Uptown Grocery purchases king cake dough, but everything else is done in house. They proof and cut the dough and braid it, fill and ice the baked cakes, Shafer said making king cakes can be a time consuming task, but it is one the Uptown staff has enjoyed.
“We talked about doing them last year, but we weren’t sure if we had the man-power for it,” Shafer said. “This year we just jumped in and decided to make it work.
“We have developed a good system of proof, baking and icing.”
King cakes can be plain or filled with fruit, cream cheese or a variety of other mixtures.
The dough rises and is then cut into strips and braided to form a circle. The dough then has to rise again before being baked. After the cakes are baked and cooled, they are filled and then iced.
“The filling and the icing are the messiest part,” Shafer said. “I’ll have icing in my hair and all over my clothes at the end of the day.
“But the good thing is, they aren’t supposed to look perfect as long as they taste good.”

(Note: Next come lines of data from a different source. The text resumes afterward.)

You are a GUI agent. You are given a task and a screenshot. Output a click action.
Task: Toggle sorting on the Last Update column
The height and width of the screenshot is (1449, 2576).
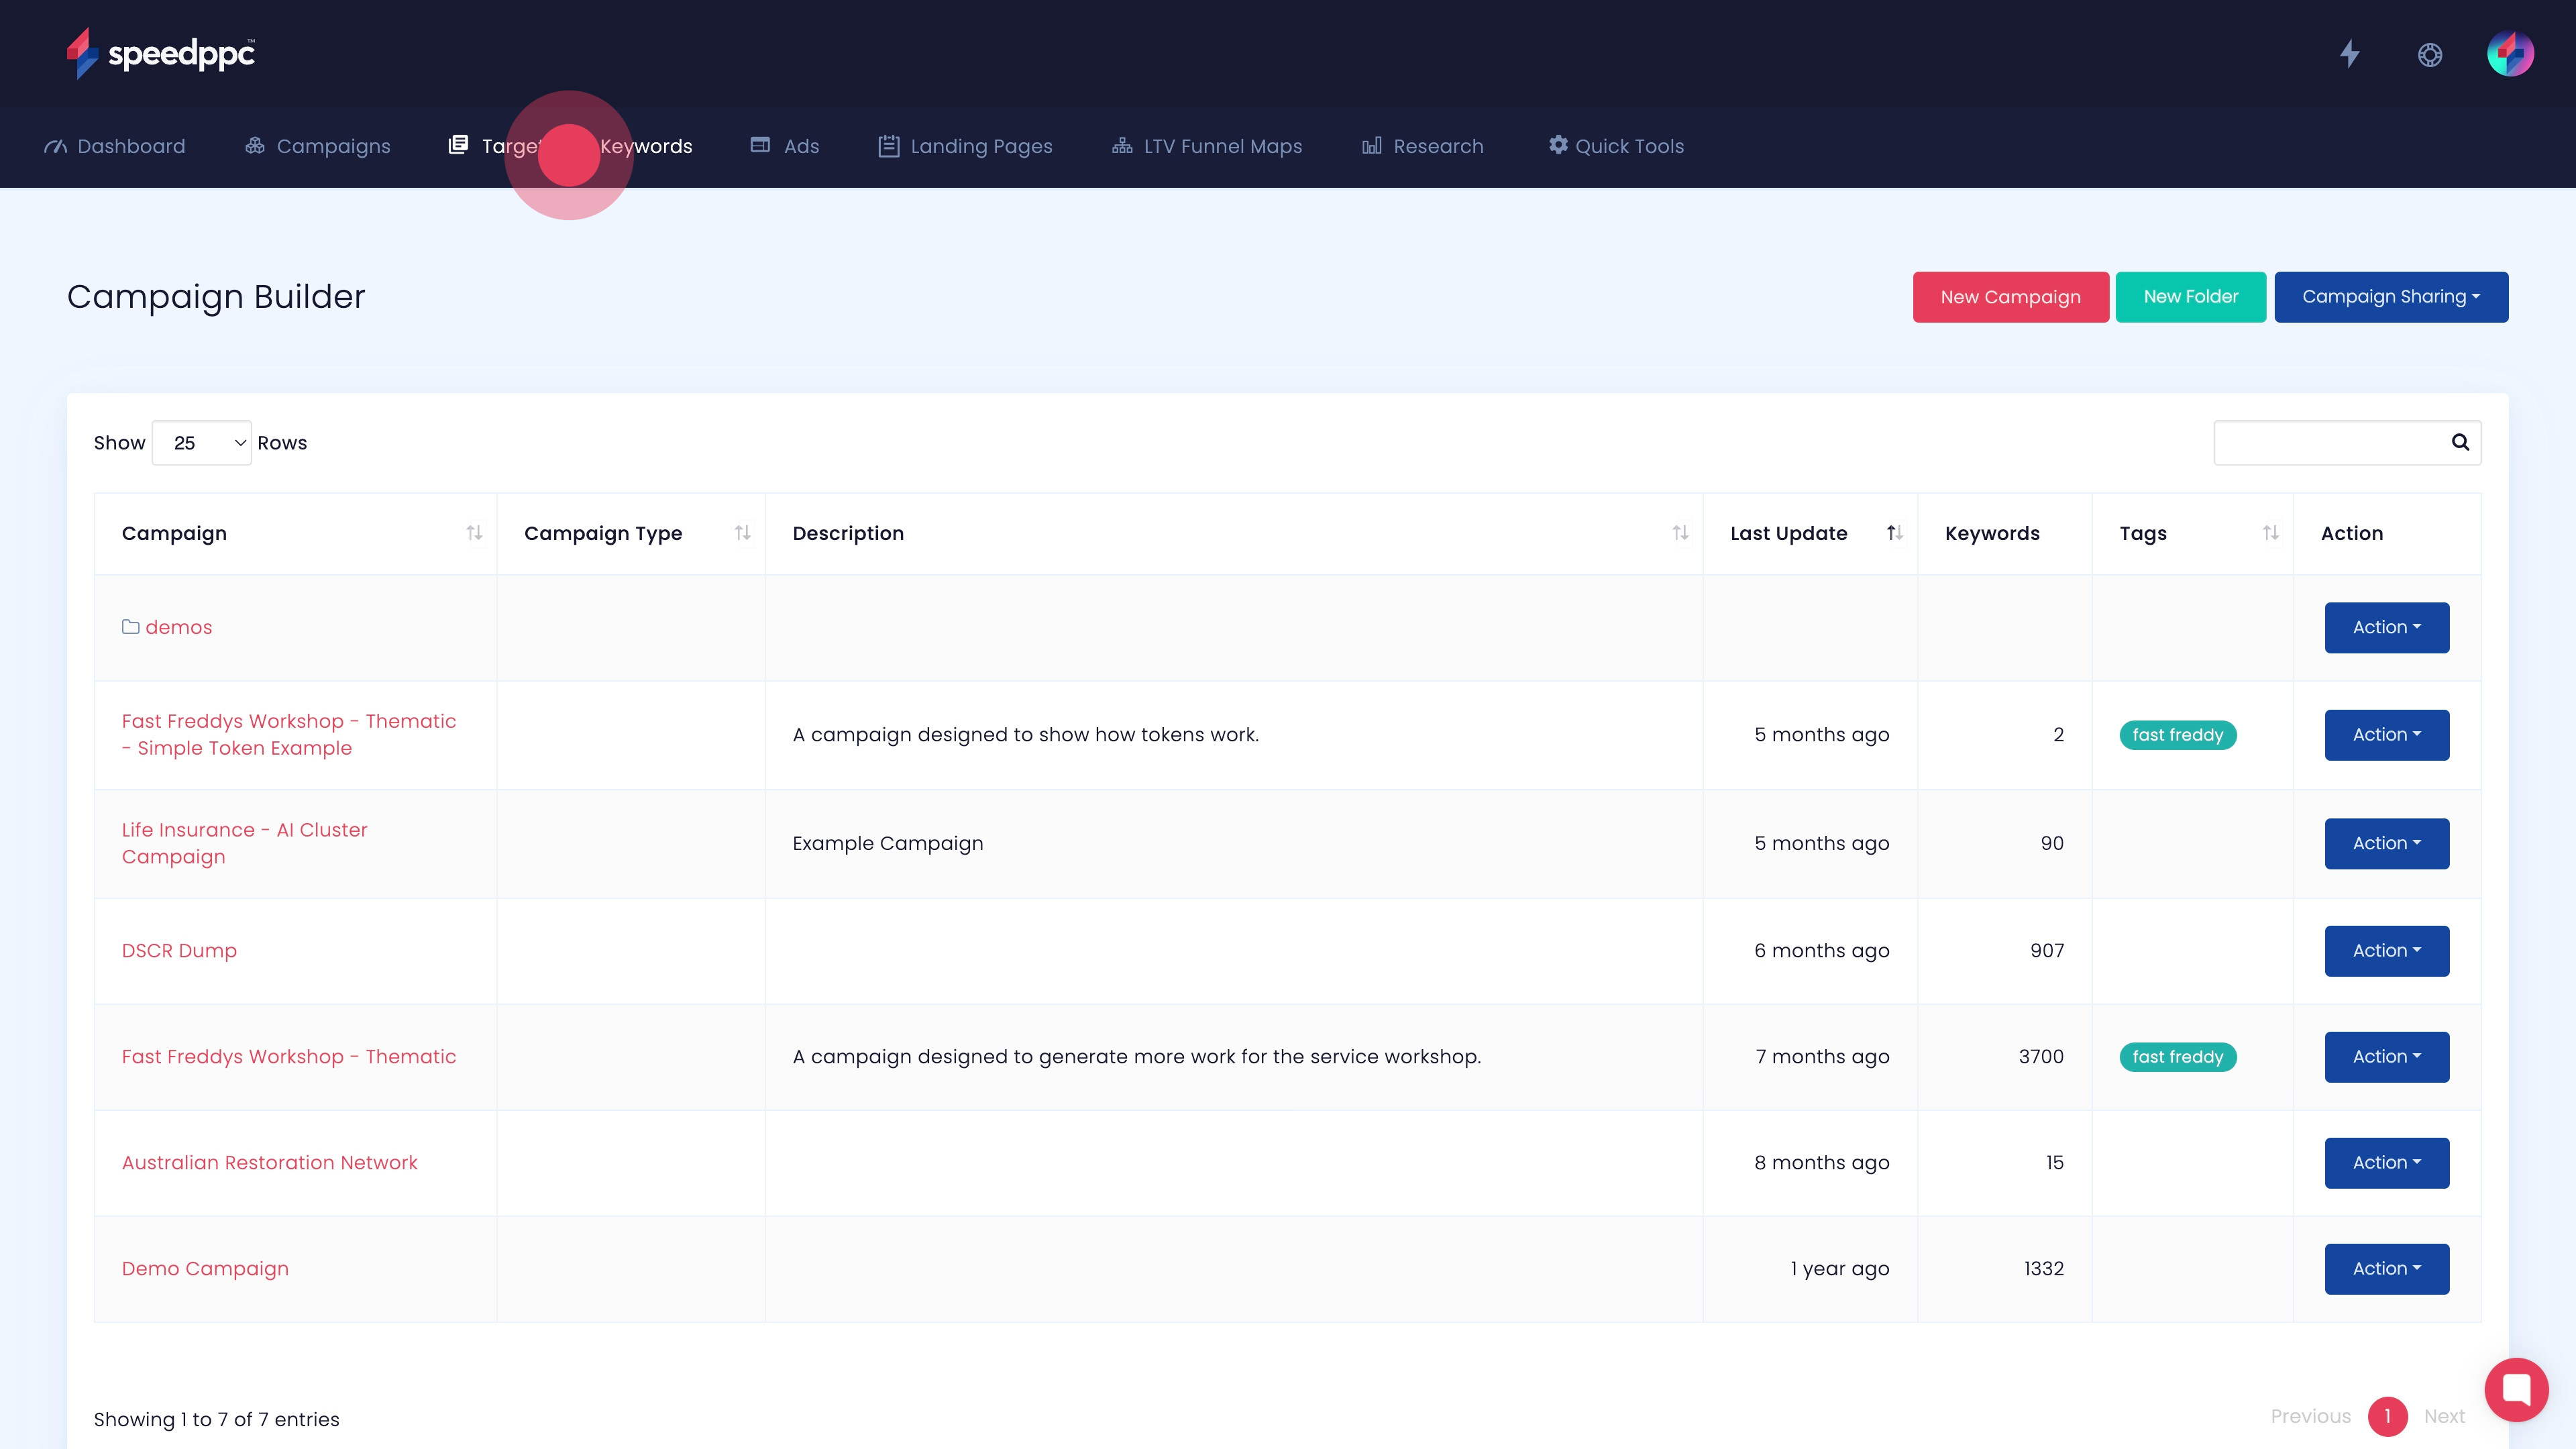tap(1893, 533)
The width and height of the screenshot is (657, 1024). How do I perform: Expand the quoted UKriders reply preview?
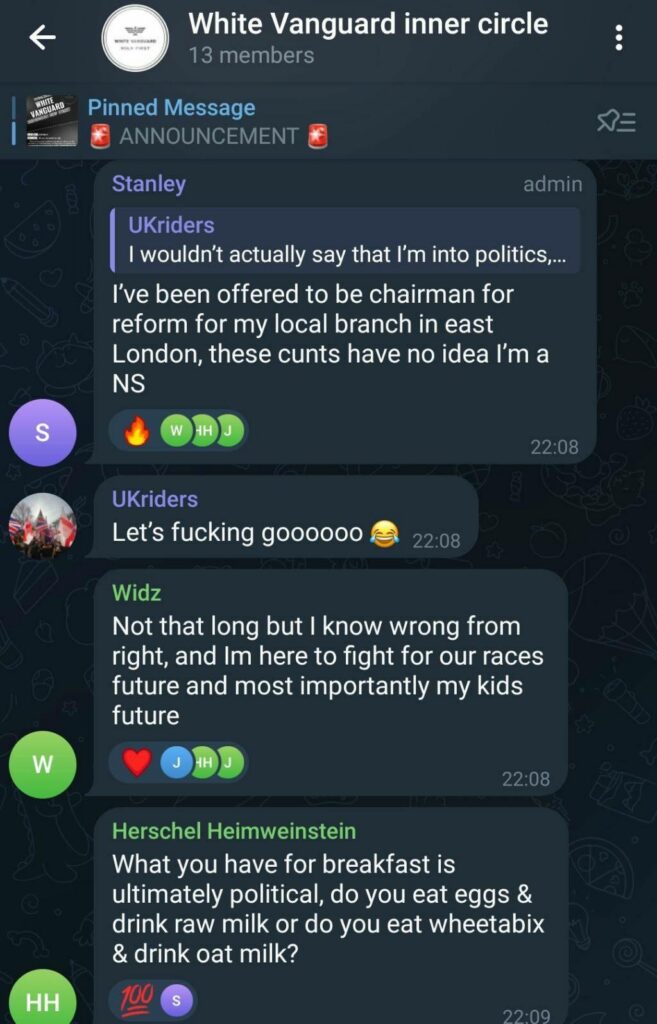coord(344,240)
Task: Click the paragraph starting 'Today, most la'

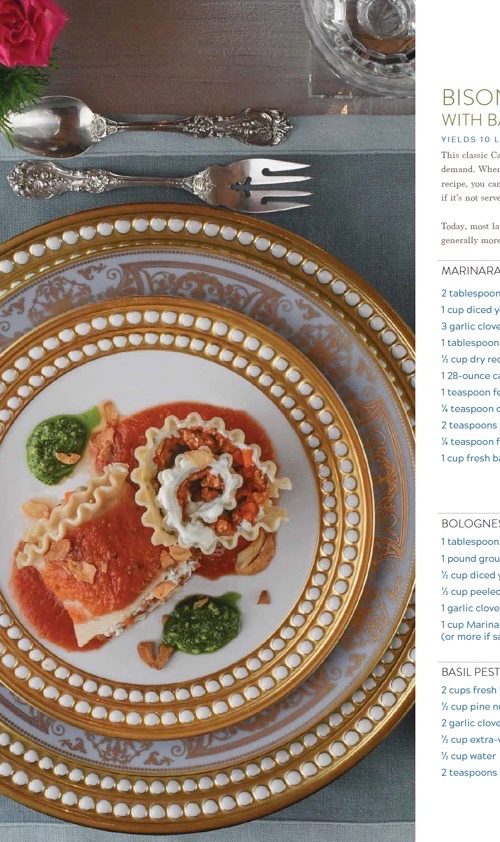Action: tap(470, 233)
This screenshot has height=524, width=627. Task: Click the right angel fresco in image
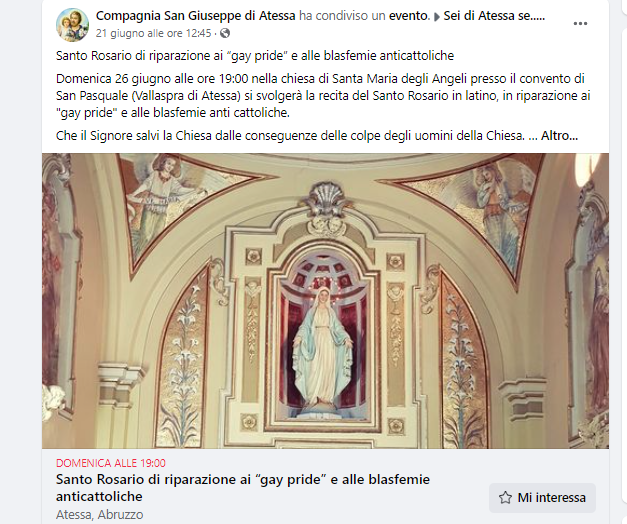click(x=490, y=208)
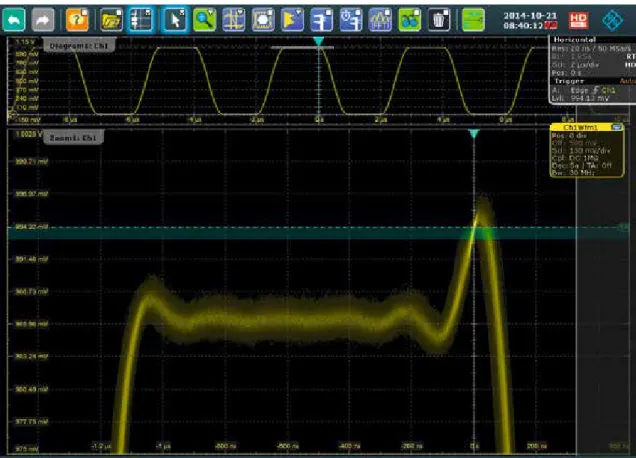Click the cyan trigger position marker in zoom
Image resolution: width=636 pixels, height=458 pixels.
(474, 133)
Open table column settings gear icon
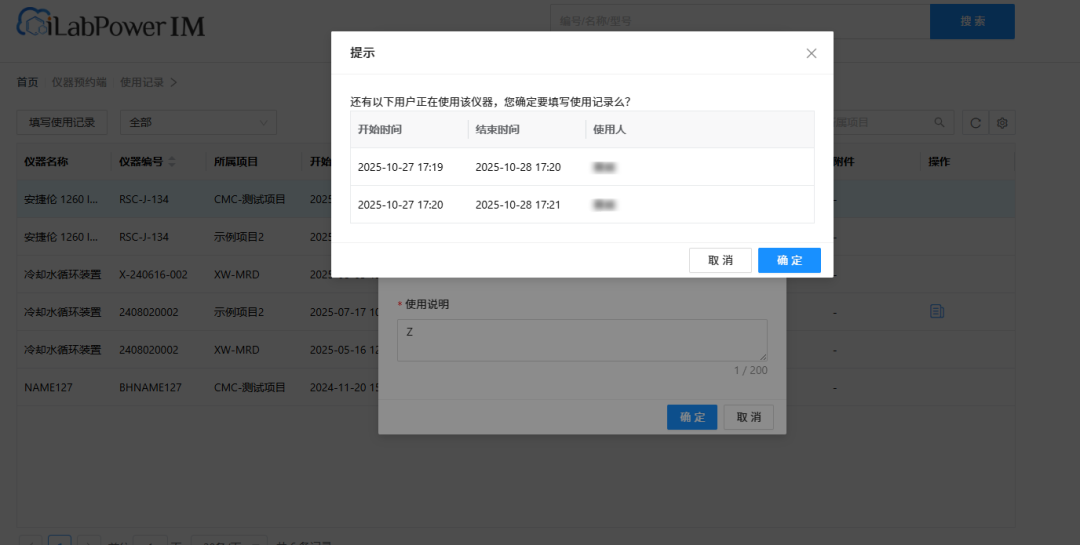The height and width of the screenshot is (545, 1080). (x=1001, y=123)
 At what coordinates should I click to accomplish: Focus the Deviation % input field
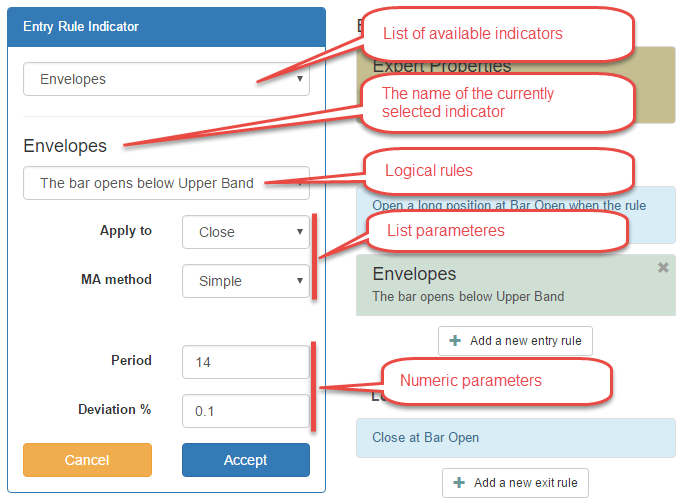click(246, 411)
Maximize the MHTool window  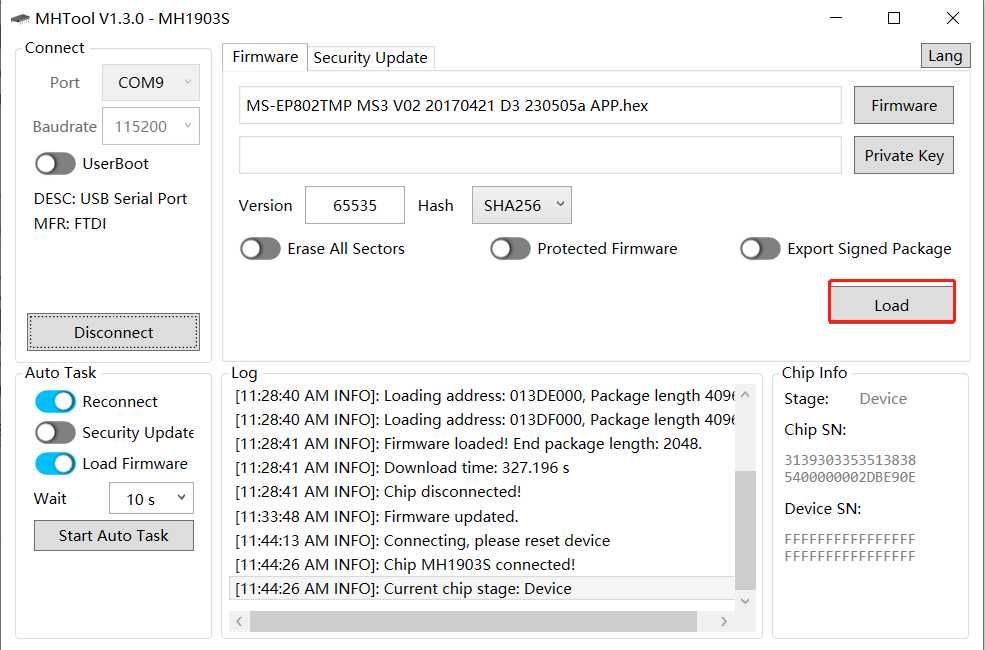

Uptown offers king cakes stuffed with cream cheese, strawberry, blueberry, apple, cherry or lemon.
Shafer said she prefers the sweet cream cheese filling that has been the most popular among customers.
“It’s not just plain cream cheese,” she said. “It’s cream cheese and brown sugar and vanilla — it is delicious.”
At Edna’s Cake Creations in Natchez, owner Edna Welch said king cake fillings are only limited by the imagination.
“You can put just about anything you imagine in a king cake,” she said. “We do fruit filled ones and regular cream cheese filled ones.
“The one I try to talk everyone into trying is the caramel pecan one. It’s amazing.”
Welch has been offering king cakes since she opened the store eight years ago. She purchases dough each year to fill orders of all different sizes.
Typically, Welch offers small, medium and large cakes, but said she has filled much larger orders.
“We’ve done giants ones to feed probably 100 people before,” Welch said. “You just put a few of them together and you have it.”
Shafer said king cakes are sold most during the Mardi Gras season, but she’d like to see them sold all year round.
“I’m thinking we could do themed ones for all holidays and parties,” she said. “They are delicious so why should we stop eating them after Mardi Gras?”
Shafer said they have already sold or had orders for approximately 80 to 100 this year.
Welch said each year she has orders for “well over 100.” Welch said king cakes are something people look forward to enjoying.
“They are delicious for one thing,” she said. “Mardi Gras is just one of those great southern things, and when it comes around everyone wants king cake.”